_What you should do:_
Word for word, quote the lines from the one containing "Where should I" to the end of the entries below, including both. Leave pictures out.

_Records to use:_
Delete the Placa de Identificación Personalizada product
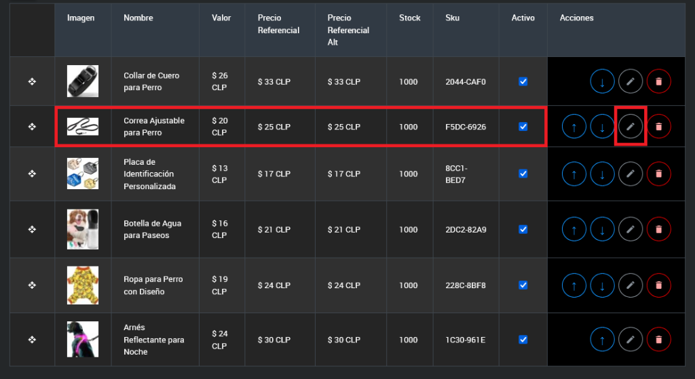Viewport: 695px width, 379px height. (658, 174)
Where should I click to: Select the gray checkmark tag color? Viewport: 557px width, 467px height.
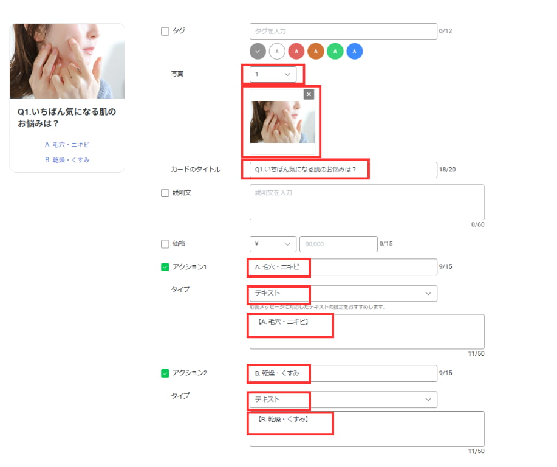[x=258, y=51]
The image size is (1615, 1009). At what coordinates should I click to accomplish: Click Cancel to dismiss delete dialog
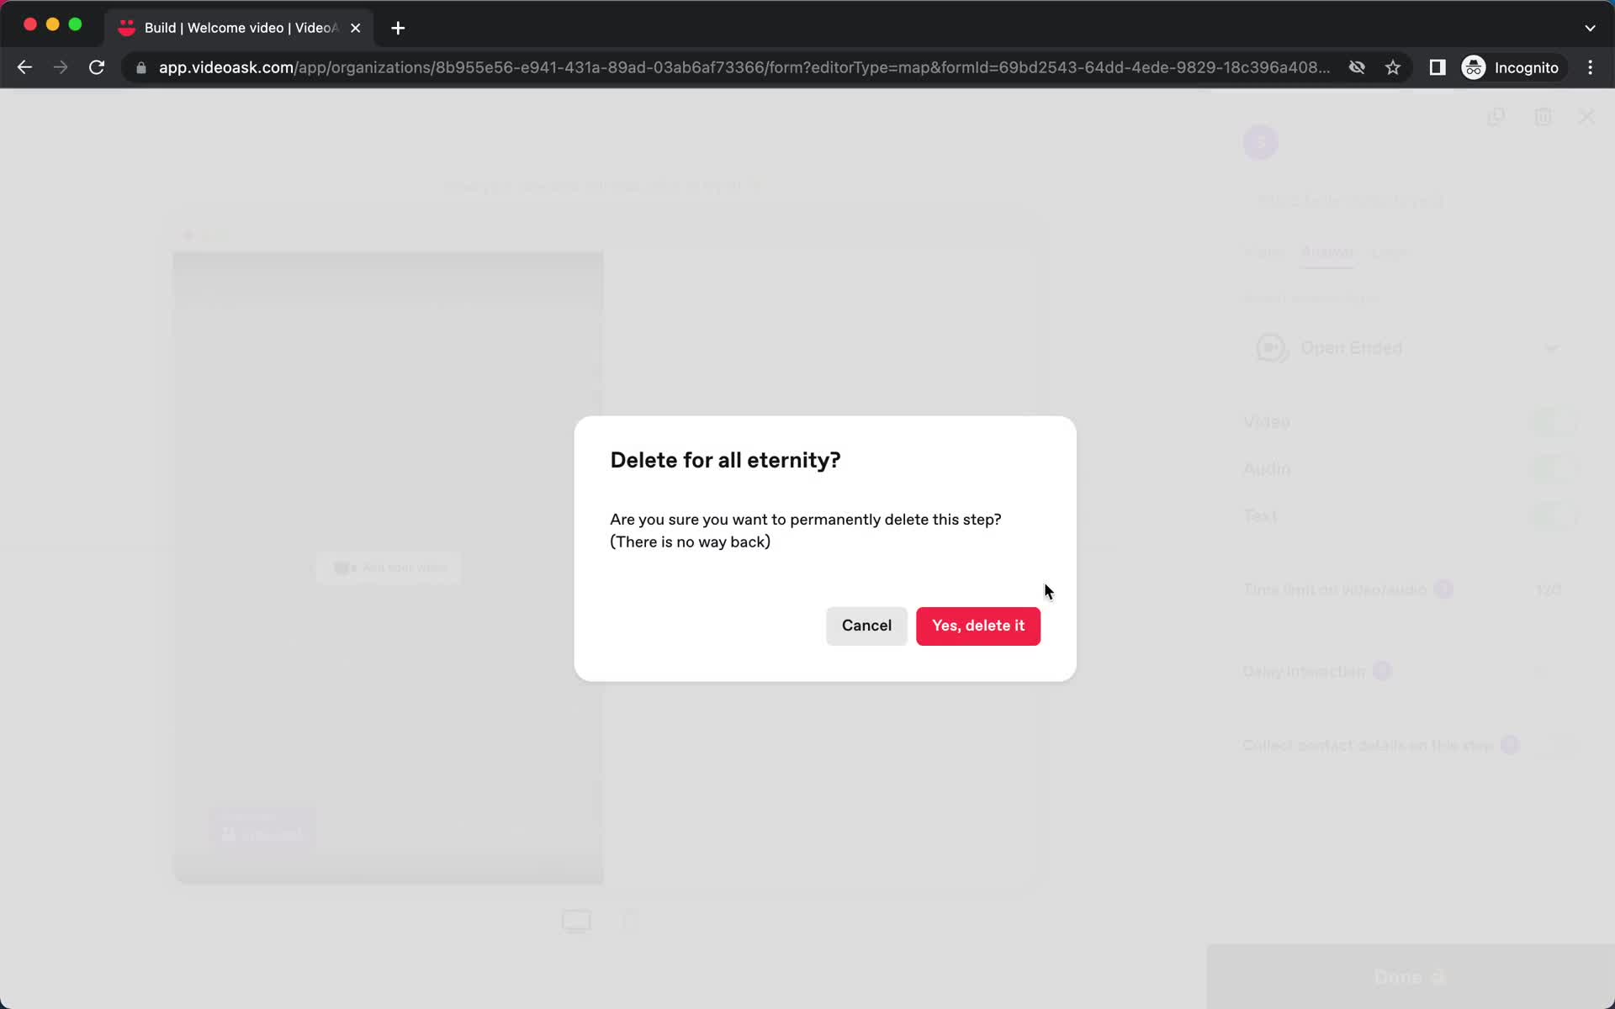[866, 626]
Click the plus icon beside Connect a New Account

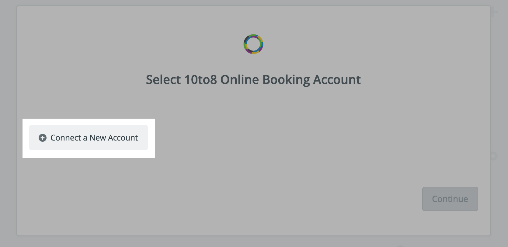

_Exercise result:_
Where should I click to: Select the gray checkmark tag color? Viewport: 557px width, 467px height.
[x=258, y=51]
The image size is (1615, 1009). At what coordinates should I click to accomplish: Click Cancel to dismiss delete dialog
[866, 626]
Click the plus icon beside Connect a New Account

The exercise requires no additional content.